Eine künstlerische Rekonstruktion des Menschen, der vor mehr als 31.000 Jahren eine Fußamputation überlebte.
Bild: Jose Garcia (Garciartist) / Griffith University

Menschen, die vor etwa 40.000 Jahren lebten, waren uns sehr ähnlich: Allen Indizien zufolge waren sie künstlerisch tätig, musizierten auf Flöten und anderen Musikinstrumenten und hatten bestimmte Glaubensvorstellungen. Um ihre Ideen und Erfahrungen zu teilen, war eine elaborierte Sprache nötig. Ein Schüleraustausch per Zeitmaschine würde uns also einer gar nicht so fremden Lebensweise näherbringen (der Mangel an physikalischen Möglichkeiten zur Durchführung einer Zeitreise erspart uns und unseren Vorfahren allerdings diesen Kulturschock).

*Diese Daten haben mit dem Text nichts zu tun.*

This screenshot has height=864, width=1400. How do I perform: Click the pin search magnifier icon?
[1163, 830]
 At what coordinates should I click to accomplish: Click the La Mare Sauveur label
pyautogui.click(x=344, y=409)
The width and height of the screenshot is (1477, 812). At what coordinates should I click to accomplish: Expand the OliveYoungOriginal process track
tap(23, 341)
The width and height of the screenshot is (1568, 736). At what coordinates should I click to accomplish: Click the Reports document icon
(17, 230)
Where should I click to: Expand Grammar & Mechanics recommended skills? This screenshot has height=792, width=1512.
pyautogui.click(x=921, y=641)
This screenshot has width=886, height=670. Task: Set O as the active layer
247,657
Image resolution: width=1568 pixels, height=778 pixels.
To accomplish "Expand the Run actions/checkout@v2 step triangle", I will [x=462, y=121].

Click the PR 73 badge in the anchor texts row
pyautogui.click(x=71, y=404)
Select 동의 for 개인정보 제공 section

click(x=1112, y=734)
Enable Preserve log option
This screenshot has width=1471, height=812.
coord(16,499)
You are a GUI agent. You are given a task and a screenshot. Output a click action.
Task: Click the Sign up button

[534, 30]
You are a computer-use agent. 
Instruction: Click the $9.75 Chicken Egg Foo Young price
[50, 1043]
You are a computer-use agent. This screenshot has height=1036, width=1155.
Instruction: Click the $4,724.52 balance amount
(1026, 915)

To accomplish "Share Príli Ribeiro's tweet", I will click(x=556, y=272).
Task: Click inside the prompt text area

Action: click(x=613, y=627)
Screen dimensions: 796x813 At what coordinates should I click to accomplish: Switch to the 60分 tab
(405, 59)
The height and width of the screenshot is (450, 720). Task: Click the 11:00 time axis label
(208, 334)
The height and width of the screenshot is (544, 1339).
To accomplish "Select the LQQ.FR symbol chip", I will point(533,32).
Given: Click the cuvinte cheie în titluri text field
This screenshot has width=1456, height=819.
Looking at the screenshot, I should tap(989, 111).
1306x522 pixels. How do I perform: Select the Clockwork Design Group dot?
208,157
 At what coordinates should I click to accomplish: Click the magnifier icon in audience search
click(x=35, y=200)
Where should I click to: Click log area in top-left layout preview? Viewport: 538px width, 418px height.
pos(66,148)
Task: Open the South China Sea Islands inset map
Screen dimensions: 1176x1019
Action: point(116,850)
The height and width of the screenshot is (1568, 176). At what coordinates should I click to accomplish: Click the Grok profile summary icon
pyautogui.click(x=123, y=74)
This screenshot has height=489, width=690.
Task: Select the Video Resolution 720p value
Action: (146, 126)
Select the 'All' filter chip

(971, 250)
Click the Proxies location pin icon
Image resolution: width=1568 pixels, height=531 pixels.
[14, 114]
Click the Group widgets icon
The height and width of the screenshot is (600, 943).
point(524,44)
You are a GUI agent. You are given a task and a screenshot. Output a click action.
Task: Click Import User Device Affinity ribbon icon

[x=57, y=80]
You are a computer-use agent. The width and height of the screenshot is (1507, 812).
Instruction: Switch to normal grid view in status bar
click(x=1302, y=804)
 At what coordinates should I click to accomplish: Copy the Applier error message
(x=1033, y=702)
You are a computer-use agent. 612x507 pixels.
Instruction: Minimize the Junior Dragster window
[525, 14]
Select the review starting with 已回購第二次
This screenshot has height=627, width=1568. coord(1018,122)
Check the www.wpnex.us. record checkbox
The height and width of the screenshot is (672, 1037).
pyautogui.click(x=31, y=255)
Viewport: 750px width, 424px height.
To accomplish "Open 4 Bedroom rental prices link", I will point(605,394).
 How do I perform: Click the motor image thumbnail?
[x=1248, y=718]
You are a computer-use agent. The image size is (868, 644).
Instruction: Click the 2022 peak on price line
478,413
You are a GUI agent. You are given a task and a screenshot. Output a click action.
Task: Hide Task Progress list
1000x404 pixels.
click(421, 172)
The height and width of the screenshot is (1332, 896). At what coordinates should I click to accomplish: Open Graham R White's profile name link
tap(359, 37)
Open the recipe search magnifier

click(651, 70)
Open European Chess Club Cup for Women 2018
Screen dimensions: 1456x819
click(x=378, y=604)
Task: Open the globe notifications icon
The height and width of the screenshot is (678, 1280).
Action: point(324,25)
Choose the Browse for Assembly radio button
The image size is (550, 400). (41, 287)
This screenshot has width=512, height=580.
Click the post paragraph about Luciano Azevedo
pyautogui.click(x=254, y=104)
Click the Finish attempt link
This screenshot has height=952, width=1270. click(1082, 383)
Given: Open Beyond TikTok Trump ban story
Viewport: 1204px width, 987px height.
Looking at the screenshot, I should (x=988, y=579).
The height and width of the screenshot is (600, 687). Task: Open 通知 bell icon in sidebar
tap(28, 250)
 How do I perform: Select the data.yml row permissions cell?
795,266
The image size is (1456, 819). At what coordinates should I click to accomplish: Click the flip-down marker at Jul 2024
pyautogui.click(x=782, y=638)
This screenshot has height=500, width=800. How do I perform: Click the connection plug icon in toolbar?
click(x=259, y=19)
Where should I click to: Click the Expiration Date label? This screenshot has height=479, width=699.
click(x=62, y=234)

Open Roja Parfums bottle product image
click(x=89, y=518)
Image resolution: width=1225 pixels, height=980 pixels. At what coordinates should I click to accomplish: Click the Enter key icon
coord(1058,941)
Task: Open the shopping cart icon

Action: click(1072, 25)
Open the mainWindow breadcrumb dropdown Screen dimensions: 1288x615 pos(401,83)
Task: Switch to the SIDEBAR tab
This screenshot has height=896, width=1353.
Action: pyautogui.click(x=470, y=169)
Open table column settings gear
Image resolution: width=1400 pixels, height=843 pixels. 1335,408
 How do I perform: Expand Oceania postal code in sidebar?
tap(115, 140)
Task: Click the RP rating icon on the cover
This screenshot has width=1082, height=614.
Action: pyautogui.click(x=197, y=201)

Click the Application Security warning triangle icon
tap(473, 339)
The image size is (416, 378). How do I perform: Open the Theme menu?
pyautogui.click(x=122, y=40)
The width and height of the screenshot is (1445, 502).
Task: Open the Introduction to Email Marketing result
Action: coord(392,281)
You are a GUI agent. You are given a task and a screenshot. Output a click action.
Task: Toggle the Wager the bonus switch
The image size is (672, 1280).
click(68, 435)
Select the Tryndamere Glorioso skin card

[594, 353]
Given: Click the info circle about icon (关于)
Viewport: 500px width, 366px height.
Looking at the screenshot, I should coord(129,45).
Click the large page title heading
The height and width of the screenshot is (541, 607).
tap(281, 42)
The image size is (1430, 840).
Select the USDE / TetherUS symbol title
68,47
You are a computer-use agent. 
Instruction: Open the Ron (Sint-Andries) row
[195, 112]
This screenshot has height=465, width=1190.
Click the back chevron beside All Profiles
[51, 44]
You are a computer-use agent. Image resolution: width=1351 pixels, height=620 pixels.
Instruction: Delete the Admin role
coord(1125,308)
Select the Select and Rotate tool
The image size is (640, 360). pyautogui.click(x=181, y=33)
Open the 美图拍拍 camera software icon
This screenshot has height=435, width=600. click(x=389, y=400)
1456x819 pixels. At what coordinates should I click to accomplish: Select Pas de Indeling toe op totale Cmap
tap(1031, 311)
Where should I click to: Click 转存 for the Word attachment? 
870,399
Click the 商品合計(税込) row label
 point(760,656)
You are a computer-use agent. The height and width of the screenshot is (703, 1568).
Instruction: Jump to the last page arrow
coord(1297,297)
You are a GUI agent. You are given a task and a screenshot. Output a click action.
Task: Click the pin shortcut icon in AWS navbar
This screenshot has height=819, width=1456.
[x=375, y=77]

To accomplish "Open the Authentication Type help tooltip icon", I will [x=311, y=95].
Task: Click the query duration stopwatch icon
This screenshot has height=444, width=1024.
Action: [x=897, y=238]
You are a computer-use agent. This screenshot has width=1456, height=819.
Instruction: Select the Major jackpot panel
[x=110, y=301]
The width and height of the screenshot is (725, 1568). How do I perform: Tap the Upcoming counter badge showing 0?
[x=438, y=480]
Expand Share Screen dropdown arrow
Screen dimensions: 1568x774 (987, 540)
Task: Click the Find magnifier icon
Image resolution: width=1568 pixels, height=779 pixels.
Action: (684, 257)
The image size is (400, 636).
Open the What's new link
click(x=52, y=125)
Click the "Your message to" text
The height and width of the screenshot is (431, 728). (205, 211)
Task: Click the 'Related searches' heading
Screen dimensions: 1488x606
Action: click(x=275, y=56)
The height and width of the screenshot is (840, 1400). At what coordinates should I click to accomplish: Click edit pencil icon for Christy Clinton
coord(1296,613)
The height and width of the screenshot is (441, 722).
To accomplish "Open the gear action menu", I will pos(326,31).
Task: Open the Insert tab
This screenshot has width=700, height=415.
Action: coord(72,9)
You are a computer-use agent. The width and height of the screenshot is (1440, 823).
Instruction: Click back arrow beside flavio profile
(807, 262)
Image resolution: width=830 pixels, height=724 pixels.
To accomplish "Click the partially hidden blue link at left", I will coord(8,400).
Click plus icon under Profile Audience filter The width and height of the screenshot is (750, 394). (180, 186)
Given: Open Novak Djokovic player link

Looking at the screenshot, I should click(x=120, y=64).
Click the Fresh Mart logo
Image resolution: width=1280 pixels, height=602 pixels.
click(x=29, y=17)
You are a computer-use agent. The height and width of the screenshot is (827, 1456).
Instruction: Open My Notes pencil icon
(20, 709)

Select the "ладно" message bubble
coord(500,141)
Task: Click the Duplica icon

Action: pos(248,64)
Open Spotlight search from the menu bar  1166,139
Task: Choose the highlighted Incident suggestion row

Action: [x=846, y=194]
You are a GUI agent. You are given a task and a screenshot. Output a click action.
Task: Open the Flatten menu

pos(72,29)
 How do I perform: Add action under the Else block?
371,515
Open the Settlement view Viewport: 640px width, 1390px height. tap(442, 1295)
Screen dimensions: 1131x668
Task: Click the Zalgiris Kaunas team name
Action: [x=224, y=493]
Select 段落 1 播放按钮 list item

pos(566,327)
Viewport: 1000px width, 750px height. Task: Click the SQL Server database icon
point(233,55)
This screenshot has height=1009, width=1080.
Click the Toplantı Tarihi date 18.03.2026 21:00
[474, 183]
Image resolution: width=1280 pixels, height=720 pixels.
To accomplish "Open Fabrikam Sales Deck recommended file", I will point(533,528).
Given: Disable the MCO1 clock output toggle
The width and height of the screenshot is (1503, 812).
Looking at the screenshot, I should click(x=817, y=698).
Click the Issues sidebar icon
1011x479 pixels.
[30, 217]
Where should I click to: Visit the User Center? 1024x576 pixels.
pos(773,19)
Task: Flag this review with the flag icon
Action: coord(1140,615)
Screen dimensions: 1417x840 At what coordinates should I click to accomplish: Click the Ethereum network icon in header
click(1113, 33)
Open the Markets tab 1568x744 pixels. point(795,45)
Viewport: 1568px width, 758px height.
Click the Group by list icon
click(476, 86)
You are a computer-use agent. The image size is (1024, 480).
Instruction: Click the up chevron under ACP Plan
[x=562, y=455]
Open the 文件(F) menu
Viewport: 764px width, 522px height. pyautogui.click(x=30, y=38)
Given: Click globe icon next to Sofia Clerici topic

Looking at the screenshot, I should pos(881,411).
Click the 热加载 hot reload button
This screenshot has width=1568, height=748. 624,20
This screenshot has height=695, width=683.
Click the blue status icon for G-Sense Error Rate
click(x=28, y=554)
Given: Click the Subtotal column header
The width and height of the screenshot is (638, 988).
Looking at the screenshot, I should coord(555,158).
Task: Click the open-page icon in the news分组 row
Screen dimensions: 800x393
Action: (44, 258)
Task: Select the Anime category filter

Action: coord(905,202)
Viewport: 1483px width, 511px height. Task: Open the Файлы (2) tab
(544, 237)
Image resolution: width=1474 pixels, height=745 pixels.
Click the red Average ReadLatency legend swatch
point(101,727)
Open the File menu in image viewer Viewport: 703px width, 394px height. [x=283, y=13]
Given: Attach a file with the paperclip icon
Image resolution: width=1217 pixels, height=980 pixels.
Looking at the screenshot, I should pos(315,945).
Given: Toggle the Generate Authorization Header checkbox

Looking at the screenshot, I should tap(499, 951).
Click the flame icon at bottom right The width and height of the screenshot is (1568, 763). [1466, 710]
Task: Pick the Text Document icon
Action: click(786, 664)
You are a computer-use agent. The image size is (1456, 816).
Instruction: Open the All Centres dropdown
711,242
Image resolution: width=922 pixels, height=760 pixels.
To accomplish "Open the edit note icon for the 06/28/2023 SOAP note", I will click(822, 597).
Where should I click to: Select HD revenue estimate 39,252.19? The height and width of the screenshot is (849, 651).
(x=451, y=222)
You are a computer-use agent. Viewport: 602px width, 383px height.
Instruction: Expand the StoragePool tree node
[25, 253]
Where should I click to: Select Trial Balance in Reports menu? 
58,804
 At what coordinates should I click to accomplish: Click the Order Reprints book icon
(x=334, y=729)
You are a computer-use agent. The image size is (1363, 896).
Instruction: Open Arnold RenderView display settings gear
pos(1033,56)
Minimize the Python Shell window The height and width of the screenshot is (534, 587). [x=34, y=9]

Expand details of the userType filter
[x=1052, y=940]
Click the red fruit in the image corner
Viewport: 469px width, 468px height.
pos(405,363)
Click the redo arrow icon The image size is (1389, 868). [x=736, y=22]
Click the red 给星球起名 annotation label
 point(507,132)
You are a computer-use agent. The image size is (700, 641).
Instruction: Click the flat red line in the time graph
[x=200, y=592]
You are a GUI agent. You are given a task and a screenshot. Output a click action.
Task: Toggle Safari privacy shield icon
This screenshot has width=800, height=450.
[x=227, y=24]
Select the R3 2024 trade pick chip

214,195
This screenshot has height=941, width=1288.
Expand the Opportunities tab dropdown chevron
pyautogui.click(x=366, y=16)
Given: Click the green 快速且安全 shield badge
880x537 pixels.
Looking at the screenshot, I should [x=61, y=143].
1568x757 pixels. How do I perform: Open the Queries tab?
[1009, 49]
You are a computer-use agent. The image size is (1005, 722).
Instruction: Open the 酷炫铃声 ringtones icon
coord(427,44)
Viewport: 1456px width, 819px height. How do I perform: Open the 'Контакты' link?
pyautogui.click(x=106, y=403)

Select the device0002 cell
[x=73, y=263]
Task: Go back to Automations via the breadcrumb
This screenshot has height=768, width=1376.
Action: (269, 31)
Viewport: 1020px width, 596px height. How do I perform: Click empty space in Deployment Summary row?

Zu welchen Meisterleistungen man schon in der Steinzeit fähig war, zeigt sich auf der Insel Borneo, die heute größtenteils zu Indonesien gehört. Versteckt in den tropischen Wäldern befindet sich hier die kathedralengroße Liang-Tebo-Höhle, wo ein Forschungsteam vor wenigen Jahren auf teilweise 40.000 Jahre alte Tierdarstellungen und Handumrisse stieß.

Im Osten Borneos befindet sich die Liang-Tebo-Höhle, in der Anzeichen auf die älteste Amputation entdeckt wurden.

Nun gelang dem australischen Archäologen Maxime Aubert und seinem indonesisch-südafrikanisch-australischen Team erneut eine faszinierende Entdeckung: Sie spürten das Skelett eines jungen Menschen auf, der offenbar eine Beinamputation hinter sich hatte – und diesen radikalen medizinischen Eingriff noch jahrelang überlebte. Wie die Expertinnen und Experten in einer aktuellen Studie im Fachjournal "Nature" schreiben, handelt es sich dabei um die bisher älteste Amputation, durchgeführt vor mehr als 31.000 Jahren.

Rekord gebrochen

Damit ist der bisherige Rekord locker überboten: Fachleute werteten zumeist die Unterarmamputation eines französischen Bauern vor etwa 7.000 Jahren als ältesten derartigen Eingriff, der gut verlief; immerhin konnte die Wunde teilweise verheilen. Der junge Mensch von Borneo – Aubert und sein Team konnten anhand der Knochen das biologische Geschlecht nicht eindeutig bestimmen – gehörte im Gegensatz dazu zu einer Jäger-Sammler-Gemeinschaft. Er dürfte erst zehn bis 14 Jahre alt gewesen sein, als ihm der linke Fuß und ein Teil des Unterschenkels chirurgisch entfernt wurden.

Das Beinskelett und die Amputationsstelle.
Abbildung: nach T. Maloney et al., Nature, 2022

Sesshaftigkeit und Landwirtschaft entwickelten sich erst vor rund 10.000 Jahren und machten es generell einfacher, schwer verletzte Mitmenschen zu pflegen. Daher gehen Fachleute davon aus, dass sich in dieser Zeit auch medizinische Eingriffe verbesserten – und das mussten sie auch. Denn in den ersten Städten lebten Menschen enger als je zuvor beisammen, was beispielsweise Infektionskrankheiten begünstigte und für Konfliktpotenzial sorgte.

Kein Unfall

Das Beispiel aus Borneo zeigt allerdings eindrücklich, dass schon viel früher komplexe chirurgische Eingriffe gelingen konnten, schreibt die Archäologin Charlotte Ann Roberts von der Universität Durham in Großbritannien in einem begleitenden Artikel, der den Fund einordnet. Mikroskopische Analysen zeigen, dass der Schnitt gut verheilen konnte. Einen Unfall oder einen tierischen Angriff schließt das Forschungsteam aus, da hierbei für gewöhnlich unregelmäßige Brüche entstehen.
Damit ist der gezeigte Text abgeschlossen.